Kenya is a country of duplicitous people. It is a country in which the masses have been bullied into pretending that they do not have sex outside of marriage and therefore do not need contraceptives – condoms included. But sex-related statistics continue to expose them for who they are. The country has an AIDS infection rate of almost six percent. Unintended pregnancies account for 45% of total pregnancies, at least according to the ministry of medical services (someone tell me, what is the difference between this ministry and that of health?). Further evidence of the enormity of the problem comes from recent news reports that women are using unverified herbal contraceptives – mainly out of ignorance because the concept of contraception is not yet mainstream – that have left some of them and/or their children permanently deformed.

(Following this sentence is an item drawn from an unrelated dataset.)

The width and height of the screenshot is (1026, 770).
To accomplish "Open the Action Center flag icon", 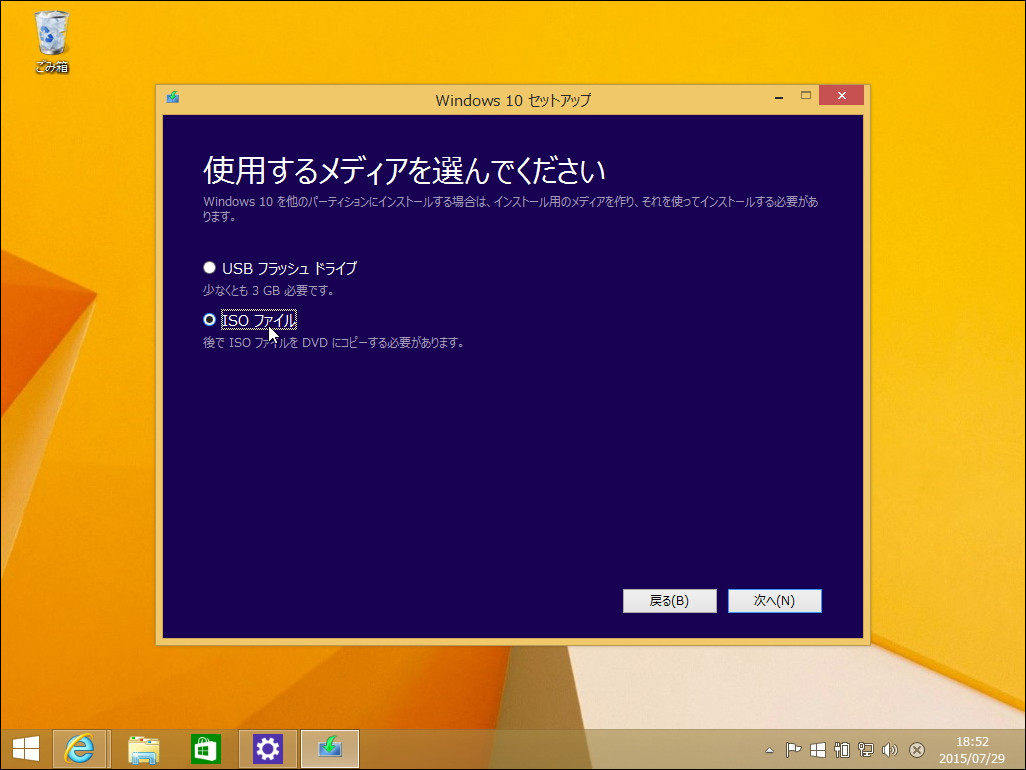I will tap(792, 749).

Meanwhile, the church in Kenya continues to be an ostrich – and I have complained about this before. Despite the overwhelming evidence of a sexually active populace in need of a less closed-minded approach to contraception, the only advice coming from the pulpits is that abortion is immoral and evil and that nobody should be having sex until they get married.
I am not saying that liberal sexual attitudes should be forced on Kenyans. I personally believe that cultural changes should be incremental and reflective of the will of the people. But we cannot hide from the evils of non-contraception. Illegal abortions kill countless women every year. And a lack of family planning is a direct contributor to economic hardship for many Kenyan families. I am reminded of a comment made by a close friend of mine who is working with communities in Manyatta (an informal settlement in Kisumu) that one of the things she noticed about the place was that there were masses of children everywhere. I can bet that a good chunk of these kids will not get enough food, clothing or education in their lifetimes. A horrifying percentage of Kenyan kids do not make it to five. A little birth control would free up resources to ensure that Kenyan children have a better chance in life – beginning with the chance to stay alive into old age.

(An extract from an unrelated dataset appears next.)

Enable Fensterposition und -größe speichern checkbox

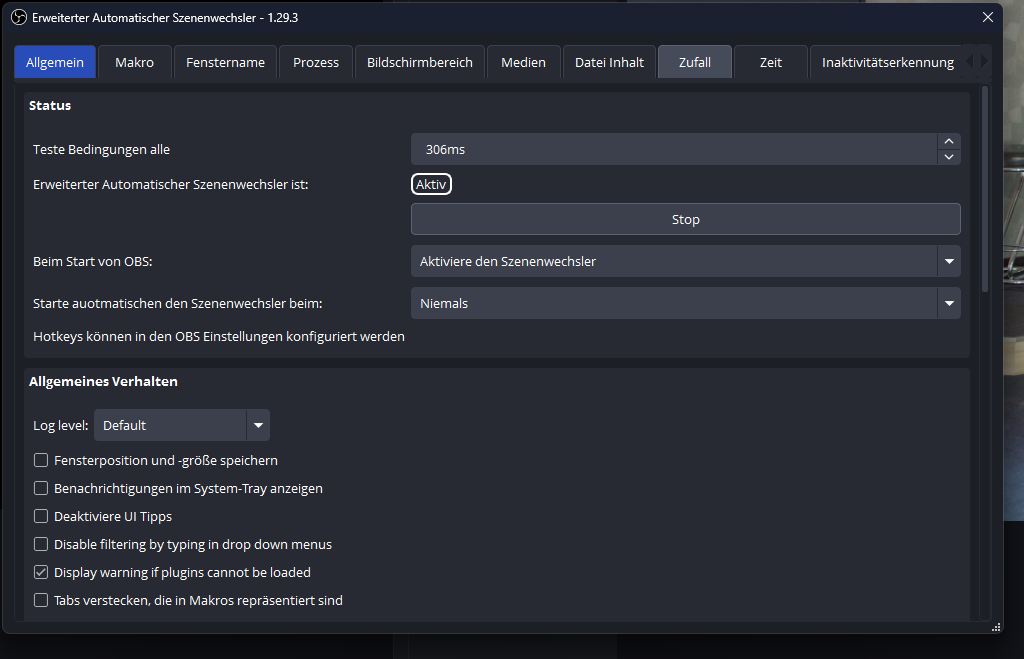coord(41,461)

Now do not get me wrong. I am not for reducing Kenya’s population figures. As I have stated before, I believe that Africa – as a continent – is woefully underpopulated. That said, I think that the Continent’s – and in particular Kenya’s – population expansion should be better managed. It is time we stopped burdening the daughters of the continent with, on average, almost one and a half decades of childbearing. It is time the government acted on the need to better educate Kenyan families on the means of contraception. And about the church, they should get real.